Climate adaptation in energy systems requires a different financing logic than transition finance. Building new renewable energy is a productive investment with returns — electricity sold, emissions avoided, industrial development enabled. Financing energy system resilience is harder to monetise: a battery system that smooths hydro output fluctuations does not generate incremental electricity; it just keeps existing generation reliable. A water catchment management programme that maintains Kariba reservoir levels does not produce any energy at all; it just preserves capacity already installed.

This distinction matters because international climate finance, as currently structured, follows returns. The mechanisms that have channelled capital to African solar and wind — carbon credits, power purchase agreements, equity investment in independent power producers — are designed for new production, not for asset maintenance or system resilience. There is no carbon credit mechanism for preserving hydropower reservoir catchments. There is no PPA structure for battery storage that extends the productive life of a drought-stressed hydro asset.

The World Bank’s Kariba Rehabilitation Project — a multi-year engineering programme to reinforce and rehabilitate the Kariba Dam wall, which is under stress from decades of use and seismic activity — offers a partial model. But rehabilitation of a physical dam structure is different from the systemic resilience investment that Africa’s hydro-dependent grid economies actually need: diversification into non-hydro renewables built specifically to balance hydro variability, transmission investment to move power from non-drought-affected regions, and storage capacity that can capture hydro surplus in wet years for dispatch in dry ones.

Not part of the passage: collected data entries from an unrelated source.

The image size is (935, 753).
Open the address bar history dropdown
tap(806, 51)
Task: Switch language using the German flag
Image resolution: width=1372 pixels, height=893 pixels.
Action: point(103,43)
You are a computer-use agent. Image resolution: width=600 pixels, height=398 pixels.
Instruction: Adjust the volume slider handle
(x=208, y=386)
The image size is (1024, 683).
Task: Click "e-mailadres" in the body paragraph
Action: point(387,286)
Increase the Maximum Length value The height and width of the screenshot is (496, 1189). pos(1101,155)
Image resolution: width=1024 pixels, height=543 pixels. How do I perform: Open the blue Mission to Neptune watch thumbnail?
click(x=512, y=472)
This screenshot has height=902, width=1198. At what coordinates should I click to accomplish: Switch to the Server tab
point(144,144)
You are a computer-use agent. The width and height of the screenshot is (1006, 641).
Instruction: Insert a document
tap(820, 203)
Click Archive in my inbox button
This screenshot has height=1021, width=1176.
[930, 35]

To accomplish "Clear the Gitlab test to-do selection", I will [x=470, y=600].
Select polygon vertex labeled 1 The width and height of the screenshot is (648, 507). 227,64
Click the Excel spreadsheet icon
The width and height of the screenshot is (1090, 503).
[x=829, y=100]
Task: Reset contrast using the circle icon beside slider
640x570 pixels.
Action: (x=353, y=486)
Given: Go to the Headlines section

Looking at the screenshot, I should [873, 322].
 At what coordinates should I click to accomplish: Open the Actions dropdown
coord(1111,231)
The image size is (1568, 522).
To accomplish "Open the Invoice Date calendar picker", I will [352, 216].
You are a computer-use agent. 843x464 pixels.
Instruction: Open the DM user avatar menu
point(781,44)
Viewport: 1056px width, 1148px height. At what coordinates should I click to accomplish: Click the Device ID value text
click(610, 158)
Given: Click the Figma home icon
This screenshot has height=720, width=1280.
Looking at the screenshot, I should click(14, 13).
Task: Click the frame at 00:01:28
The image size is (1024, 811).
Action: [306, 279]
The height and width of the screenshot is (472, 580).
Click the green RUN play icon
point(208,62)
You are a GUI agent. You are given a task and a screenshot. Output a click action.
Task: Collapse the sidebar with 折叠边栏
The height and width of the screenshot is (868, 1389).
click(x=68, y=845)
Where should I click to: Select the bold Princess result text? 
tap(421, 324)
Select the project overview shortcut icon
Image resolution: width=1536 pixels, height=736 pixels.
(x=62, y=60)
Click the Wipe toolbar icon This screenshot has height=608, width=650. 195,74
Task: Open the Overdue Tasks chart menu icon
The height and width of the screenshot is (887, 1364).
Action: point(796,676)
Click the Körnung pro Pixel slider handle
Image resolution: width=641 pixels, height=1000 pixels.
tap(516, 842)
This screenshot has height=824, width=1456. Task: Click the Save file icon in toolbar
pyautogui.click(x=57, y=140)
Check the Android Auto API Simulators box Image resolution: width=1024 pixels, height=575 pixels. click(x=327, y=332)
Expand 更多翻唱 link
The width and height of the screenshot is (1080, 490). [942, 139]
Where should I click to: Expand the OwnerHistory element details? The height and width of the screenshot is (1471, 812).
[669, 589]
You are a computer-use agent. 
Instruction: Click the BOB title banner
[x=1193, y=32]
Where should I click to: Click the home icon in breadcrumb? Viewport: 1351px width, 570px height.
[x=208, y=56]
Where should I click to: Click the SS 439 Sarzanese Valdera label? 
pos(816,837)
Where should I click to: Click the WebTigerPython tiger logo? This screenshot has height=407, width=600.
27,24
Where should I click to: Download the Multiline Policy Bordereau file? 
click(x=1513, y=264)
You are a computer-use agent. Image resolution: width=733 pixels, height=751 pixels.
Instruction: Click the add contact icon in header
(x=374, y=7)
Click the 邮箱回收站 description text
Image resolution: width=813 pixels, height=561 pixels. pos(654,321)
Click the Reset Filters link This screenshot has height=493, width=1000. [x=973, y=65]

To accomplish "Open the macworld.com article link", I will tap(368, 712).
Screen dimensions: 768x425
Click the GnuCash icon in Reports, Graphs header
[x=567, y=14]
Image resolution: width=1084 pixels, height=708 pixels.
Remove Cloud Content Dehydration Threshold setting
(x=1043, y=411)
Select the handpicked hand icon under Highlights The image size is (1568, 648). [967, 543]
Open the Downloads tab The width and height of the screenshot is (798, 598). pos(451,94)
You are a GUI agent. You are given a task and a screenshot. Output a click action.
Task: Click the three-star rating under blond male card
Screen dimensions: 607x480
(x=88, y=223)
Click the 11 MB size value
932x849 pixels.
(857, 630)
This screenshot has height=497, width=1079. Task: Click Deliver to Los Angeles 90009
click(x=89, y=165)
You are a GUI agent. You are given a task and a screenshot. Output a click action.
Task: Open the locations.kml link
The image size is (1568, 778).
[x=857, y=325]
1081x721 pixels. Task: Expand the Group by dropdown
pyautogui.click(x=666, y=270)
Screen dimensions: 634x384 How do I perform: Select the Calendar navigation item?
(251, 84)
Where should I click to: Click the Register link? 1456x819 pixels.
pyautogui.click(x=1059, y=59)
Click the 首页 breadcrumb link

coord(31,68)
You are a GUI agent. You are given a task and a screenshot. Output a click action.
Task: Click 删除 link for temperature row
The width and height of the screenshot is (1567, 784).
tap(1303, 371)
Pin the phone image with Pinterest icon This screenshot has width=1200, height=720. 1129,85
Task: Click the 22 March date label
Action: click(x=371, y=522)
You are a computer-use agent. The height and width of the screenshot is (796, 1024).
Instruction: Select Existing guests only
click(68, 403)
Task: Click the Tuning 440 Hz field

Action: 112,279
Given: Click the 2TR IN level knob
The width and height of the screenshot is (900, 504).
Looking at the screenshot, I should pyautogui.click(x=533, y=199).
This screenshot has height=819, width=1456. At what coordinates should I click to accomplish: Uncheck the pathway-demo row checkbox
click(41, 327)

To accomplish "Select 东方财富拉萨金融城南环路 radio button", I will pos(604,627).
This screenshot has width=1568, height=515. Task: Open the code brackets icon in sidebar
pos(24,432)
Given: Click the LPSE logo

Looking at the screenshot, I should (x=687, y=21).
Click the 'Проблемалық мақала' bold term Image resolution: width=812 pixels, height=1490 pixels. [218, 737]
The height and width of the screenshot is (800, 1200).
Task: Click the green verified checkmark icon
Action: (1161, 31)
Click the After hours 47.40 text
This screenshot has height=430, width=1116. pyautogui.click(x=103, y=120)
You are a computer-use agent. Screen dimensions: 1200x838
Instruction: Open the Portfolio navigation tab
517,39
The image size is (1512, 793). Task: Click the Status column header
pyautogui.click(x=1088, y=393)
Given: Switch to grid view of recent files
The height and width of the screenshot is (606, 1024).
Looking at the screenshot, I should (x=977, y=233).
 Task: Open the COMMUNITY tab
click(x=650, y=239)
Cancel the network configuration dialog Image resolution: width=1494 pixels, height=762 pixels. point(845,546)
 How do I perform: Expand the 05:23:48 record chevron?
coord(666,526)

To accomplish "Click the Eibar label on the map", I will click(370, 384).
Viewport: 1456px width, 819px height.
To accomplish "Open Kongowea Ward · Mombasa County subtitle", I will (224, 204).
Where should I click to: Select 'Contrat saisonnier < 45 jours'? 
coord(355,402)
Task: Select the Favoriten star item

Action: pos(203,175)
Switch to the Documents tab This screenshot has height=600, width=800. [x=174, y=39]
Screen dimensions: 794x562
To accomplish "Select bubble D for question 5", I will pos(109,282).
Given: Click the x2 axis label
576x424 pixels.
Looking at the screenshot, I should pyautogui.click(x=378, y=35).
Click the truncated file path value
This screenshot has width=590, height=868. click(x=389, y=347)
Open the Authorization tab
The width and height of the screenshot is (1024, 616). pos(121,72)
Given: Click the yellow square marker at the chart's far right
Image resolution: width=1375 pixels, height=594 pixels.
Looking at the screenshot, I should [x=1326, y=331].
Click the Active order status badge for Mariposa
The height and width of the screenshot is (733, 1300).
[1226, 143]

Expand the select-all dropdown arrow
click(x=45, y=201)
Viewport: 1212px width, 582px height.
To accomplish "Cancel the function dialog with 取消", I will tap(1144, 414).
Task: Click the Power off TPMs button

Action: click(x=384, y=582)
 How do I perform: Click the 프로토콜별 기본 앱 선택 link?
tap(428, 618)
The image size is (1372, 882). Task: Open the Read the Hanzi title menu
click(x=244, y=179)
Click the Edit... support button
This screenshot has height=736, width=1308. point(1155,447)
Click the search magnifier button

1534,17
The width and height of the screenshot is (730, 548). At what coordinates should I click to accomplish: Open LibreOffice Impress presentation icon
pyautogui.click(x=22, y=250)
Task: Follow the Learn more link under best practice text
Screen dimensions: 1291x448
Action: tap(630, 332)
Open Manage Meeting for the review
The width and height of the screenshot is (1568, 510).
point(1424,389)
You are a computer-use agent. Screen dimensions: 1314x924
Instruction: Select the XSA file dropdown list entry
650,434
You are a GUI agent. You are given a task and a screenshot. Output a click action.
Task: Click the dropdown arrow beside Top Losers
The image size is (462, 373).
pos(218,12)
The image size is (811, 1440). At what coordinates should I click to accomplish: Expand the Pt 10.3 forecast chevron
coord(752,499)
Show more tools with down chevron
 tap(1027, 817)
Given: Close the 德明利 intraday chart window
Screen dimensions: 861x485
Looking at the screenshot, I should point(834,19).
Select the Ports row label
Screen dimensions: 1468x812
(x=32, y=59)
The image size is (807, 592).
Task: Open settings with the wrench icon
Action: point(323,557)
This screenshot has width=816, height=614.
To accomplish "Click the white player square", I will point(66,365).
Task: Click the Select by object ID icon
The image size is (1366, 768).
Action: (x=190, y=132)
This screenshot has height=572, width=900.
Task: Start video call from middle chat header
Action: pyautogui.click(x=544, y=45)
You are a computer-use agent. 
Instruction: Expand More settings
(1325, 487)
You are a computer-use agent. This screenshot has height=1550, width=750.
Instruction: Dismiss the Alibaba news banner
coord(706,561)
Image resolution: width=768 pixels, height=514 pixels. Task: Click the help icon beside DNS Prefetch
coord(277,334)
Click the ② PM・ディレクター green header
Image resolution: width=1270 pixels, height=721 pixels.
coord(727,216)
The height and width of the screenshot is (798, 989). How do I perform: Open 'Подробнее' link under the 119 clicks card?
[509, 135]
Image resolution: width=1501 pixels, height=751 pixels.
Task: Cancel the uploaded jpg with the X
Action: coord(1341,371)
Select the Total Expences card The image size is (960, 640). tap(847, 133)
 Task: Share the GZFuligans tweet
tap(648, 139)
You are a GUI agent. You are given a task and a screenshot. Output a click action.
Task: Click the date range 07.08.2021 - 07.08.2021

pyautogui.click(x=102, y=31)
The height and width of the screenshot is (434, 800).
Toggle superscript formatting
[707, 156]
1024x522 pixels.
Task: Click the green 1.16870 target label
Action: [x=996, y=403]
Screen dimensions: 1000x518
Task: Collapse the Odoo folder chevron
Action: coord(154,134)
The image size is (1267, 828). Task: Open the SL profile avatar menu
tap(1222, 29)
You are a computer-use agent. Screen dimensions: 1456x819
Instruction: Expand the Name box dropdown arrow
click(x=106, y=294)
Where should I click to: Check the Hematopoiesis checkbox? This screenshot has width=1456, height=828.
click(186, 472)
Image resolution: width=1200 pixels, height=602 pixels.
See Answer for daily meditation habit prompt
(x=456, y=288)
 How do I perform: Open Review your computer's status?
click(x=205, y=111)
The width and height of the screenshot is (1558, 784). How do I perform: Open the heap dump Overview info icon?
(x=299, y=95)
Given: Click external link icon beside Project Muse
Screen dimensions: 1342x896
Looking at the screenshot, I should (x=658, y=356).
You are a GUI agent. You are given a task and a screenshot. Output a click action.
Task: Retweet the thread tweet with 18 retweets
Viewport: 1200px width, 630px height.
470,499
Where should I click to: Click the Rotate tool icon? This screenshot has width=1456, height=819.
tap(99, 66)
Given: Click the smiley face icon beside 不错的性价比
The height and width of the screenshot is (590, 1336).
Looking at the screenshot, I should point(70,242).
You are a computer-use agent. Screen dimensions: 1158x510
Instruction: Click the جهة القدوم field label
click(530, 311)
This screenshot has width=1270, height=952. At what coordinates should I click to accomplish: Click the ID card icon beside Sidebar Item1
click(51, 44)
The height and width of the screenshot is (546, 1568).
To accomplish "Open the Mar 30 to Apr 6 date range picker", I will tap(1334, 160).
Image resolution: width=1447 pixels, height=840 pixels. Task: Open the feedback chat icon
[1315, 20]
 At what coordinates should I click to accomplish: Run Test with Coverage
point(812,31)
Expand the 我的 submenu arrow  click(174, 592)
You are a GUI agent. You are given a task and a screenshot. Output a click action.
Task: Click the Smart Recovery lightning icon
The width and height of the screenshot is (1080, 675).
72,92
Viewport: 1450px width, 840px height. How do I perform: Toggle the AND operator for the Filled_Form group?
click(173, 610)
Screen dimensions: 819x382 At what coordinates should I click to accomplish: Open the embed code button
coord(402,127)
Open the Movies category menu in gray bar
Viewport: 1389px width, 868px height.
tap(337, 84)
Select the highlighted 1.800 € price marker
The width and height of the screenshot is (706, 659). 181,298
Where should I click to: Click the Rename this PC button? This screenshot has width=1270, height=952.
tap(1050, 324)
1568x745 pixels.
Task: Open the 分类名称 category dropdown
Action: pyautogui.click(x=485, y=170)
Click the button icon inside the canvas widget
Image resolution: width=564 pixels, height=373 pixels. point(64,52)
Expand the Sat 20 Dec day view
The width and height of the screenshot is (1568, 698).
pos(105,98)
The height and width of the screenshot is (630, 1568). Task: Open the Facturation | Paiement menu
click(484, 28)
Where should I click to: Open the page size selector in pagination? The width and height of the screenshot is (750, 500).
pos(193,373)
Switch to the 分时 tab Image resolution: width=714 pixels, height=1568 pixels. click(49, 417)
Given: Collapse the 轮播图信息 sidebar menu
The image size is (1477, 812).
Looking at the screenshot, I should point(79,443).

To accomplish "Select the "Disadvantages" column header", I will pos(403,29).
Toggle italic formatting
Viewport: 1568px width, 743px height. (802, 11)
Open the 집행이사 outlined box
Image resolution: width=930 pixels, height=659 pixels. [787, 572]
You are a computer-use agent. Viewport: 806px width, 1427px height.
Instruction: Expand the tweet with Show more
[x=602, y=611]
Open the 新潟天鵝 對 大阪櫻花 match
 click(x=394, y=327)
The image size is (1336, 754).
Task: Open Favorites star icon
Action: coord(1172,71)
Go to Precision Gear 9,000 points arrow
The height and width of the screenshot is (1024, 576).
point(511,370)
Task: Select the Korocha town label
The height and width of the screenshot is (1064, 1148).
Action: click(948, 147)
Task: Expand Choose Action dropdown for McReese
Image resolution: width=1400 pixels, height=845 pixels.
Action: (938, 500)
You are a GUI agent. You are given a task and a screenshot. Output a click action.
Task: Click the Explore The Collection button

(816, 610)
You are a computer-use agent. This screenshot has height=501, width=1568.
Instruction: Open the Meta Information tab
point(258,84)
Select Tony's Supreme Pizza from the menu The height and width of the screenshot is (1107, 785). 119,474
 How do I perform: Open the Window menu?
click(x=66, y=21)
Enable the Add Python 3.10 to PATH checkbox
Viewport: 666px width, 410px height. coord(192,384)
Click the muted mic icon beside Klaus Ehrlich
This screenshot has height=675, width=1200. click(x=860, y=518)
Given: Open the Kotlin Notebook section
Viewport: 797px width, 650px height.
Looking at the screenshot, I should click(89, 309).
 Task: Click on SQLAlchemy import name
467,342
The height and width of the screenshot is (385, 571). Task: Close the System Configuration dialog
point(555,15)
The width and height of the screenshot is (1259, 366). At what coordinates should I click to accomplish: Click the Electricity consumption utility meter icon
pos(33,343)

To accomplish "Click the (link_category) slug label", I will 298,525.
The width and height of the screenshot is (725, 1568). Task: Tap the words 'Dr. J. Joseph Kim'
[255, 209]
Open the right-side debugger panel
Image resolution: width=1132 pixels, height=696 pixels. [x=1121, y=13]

The EIB’s Mission 300 commitment and the World Bank’s DARES programme are moving capital into Africa’s energy access gap. But neither programme is primarily structured around the hydro resilience challenge that Zambia and Zimbabwe are experiencing in real time.

The COP30 Framing

COP30 will be held in Belém, Brazil in November 2026. The host country — Brazil, itself heavily hydro-dependent — has structured the summit around loss and damage, adaptation finance, and the implementation of the Global Stocktake findings. African negotiators arriving in Belém will do so with the Southern Africa hydropower crisis as a live exhibit of precisely what loss and damage looks like in practice: not a future risk but a present emergency, affecting 30 million people across two countries, caused by climate change that Africa did not cause.

The political irony is acute. Africa produces less than 4% of global greenhouse gas emissions. Its energy sector is already predominantly clean — hydro, geothermal, and solar account for a majority of new generation additions. The continent’s most vulnerable communities are now rationing electricity not because they burned too much fossil fuel, but because the water that should be filling their reservoirs has been displaced by weather patterns driven by emissions they did not produce.

The transition finance community’s answer to this has been to accelerate solar deployment. That is necessary but not sufficient. Africa’s energy transition will require building new capacity and protecting the clean capacity already built — and the climate finance architecture does not yet have an adequate instrument for the latter.